Clearly I’m beating the drum here in this third post on the issue of “life” planning as it affects the very much later years.  I do admit, I’ve been walking my way into new terrain, contemplating and anticipating my old/old years,  and musing about my journey in public space.

Life planning for the over 60 crowd is still planning for the “life” we want and hope to have.  Although I once assumed that “death” didn’t ever need to be part of my planning portfolio as it was way too far off, I’m clearly finding the idea to have become less of an abstraction. Our dying, my dying,  deserves some serious and practical attention.

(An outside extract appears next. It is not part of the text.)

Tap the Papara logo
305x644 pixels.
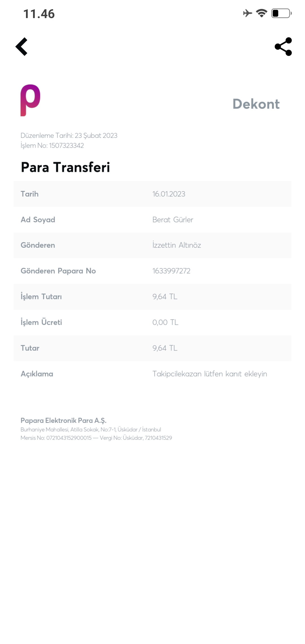coord(31,100)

I want to “live” until the end with peace.  Perhaps you share that goal.  To me that means that life planning is still about unlocking possibilities for the life we want to live, as best as we can, for as long as we can (Why Not Do What You Love – my book – is still a good resource for those with denied possibilities).  It means planning to do more of the activities that bring us joy, despite a slower pace. It also means whatever else that matters to us, e.g. making a contribution despite physical limitations, addressing the “bucket list,” and determining the care we wish at the very end of life.

Sure, I want to do more of the things I love to do while I still am able.  I have my flexible plan for that.

Sure, I want to practice healthy habits to support the life I’d like to live. I’m reaffirming my commitment to that.

In addition, my newly formed intention is to see the inevitable stage of “life near the very end” as deserving much more advance planning than I have thus far given. For instance:

  • I’d like to lay out my wishes with clarity so my doctors can cooperate with them. (No heroic brain surgery at 85, for instance.)
  • I’d like no friend or family member to be burdened with the need to make decisions for me, without knowing my wishes.
  • I’d like to assure that my siblings have access to my papers, my passwords and know what to do with my “stuff” to the extent my advance planning has left a few loose ends.
  • I’d like my wishes for my send-off, whether it been a funeral, or a celebration, to be known.

This is no one shot deal.  Reflection is necessary. Conversations are essential. So far I’ve noticed that things become clear over time.   I look forward to more of both with the goal of assuring friends and family a graceful “departure”.

That hour, on Sunday afternoon, with Lisa Ahbel, RN initially sparked all these reflections. Thinking about the future and about the need for advance directives was a real gift.   It wasn’t the “dark” topic one might expect.  It was a good introduction to what’s so and the planning necessary make “the inevitable” as calm and as peaceful as possible.

One participant acknowledged how “life-affirming” was the conversation.  For me, it was “freeing” being able to talk so openly and creatively, in ways that make it easier for everyone involved.

And so, as my own life journey meanders further into elderdom, I continue to muse and share.  So far, I can offer two conclusions:

Taking time to plan ahead is essential.   

End-of-life issues are way too important to leave to the end of life.

Resource:  The Conversation Project’s website offers a way to a) start having the conversation with yourself about this additional element of “life” planning, and to b) enter the conversation with your significant others.